Selected passage:

== == ==

How we grade a relay
Fully transparent, explainable scoring — no black box. Every grade and every verdict label has a defined meaning. We keep detection internals (probes & fingerprints) secret to prevent evasion, but the scoring logic itself is fully public.
Certification grades
Mainstream models verified with strong evidence (trust ≥ 90, incl. crypto signature or official-cloud confirmation); no substitution or downgrade.
Mainstream models are genuine (trust ≥ 75); no substitution or downgrade.
Some models unconfirmed, or same-vendor downgrade suspected.
At least one mainstream model failed verification. We publish only positive certification — those that do not pass are simply "not certified"; we make no public substitution claims.
Capping rule: a few genuine models can never mask a substituted one
Any cross-vendor mismatch (substitution) on a single mainstream model caps the whole relay to "not certified", however genuine the others are; any same-vendor downgrade caps it to B. Flagship models also carry more weight, so a relay cannot inflate its score with cheap genuine models while substituting a flagship.
Trust index (0–100)

== == ==

Things to do:
1) Reproduce word for word everything in the relay grading page from "How we grade" down to "confirmation); no substitution or downgrade.".
2) According to the relay grading page, why do flagship models carry more weight in the scoring? Answer in one to three sentences.
3) Write what comes next in the relay grading page, picking up after its final heading, "Trust index (0–100)".

== == ==

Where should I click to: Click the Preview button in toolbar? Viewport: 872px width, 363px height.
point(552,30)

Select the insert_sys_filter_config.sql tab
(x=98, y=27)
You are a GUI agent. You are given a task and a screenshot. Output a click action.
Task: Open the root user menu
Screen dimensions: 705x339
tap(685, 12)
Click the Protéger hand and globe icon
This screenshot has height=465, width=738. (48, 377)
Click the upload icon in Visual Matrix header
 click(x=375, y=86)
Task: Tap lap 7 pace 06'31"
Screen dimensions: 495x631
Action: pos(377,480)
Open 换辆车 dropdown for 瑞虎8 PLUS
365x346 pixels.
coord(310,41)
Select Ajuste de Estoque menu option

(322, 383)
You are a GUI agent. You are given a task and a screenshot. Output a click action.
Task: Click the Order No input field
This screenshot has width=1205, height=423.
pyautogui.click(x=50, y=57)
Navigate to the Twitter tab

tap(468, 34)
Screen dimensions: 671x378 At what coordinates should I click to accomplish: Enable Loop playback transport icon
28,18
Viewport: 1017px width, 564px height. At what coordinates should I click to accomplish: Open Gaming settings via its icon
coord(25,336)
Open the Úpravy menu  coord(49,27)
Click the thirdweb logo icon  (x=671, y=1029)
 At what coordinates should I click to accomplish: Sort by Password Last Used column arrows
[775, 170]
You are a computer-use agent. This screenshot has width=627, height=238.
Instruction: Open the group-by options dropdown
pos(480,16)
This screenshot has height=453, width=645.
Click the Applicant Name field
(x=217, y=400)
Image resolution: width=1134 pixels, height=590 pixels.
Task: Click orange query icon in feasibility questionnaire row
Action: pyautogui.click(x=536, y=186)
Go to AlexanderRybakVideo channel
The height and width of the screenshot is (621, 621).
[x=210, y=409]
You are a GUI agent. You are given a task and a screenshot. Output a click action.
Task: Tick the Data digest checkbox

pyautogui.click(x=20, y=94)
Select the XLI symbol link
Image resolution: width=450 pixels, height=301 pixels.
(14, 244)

== == ==

Answers:
1)
How we grade a relay
Fully transparent, explainable scoring — no black box. Every grade and every verdict label has a defined meaning. We keep detection internals (probes & fingerprints) secret to prevent evasion, but the scoring logic itself is fully public.
Certification grades
Mainstream models verified with strong evidence (trust ≥ 90, incl. crypto signature or official-cloud confirmation); no substitution or downgrade.

2) Flagship models carry more weight so that a relay cannot inflate its score with cheap genuine models while substituting a flagship.

3)
The relay-level trust index is a weighted average of per-model trust scores (flagships like opus / gpt-5 weigh more than cheap tiers), counting only models actually tested. Models outside our reference set are excluded and labelled separately — they neither help nor hurt the score.
Per-model verdict labels
Each model is judged independently, with a 0–100 trust score and a clearly defined label:
| 100 | Cryptographically verified | Native signature passes official replay — strongest evidence. |
| 92 | Genuine · official-cloud resale | Genuine model resold via Bedrock / Vertex official cloud — no native signature, but channel fingerprint + multiple signals agree. |
| 90 | Behavioral-fingerprint verified | High-confidence behavioral-fingerprint match to the official-source reference. |
| 85 | Multi-signal verified | Multiple independent signals agree (unsigned). |
| 75 | Genuine · unsigned | Behaviorally genuine, but without cryptographic-grade evidence. |
| 50 | Unconfirmed | Insufficient signal to reach a confident verdict. |
| 30 | Same-vendor downgrade suspected | Appears swapped to a cheaper same-vendor tier. |
| 10 | Failed verification | Behaves like a different (cross-vendor) model. |
| 5 | Signature rejected | Claimed signature failed official verification. |
| — | Not yet covered (excluded) | Outside our reference set — no verdict, excluded from the score. |
How we test
Behavioral fingerprinting
A set of probes samples the model's answer-style distribution and compares it against our official-source reference fingerprints — identifying which model it behaves like, even when prompted to disguise itself as Claude.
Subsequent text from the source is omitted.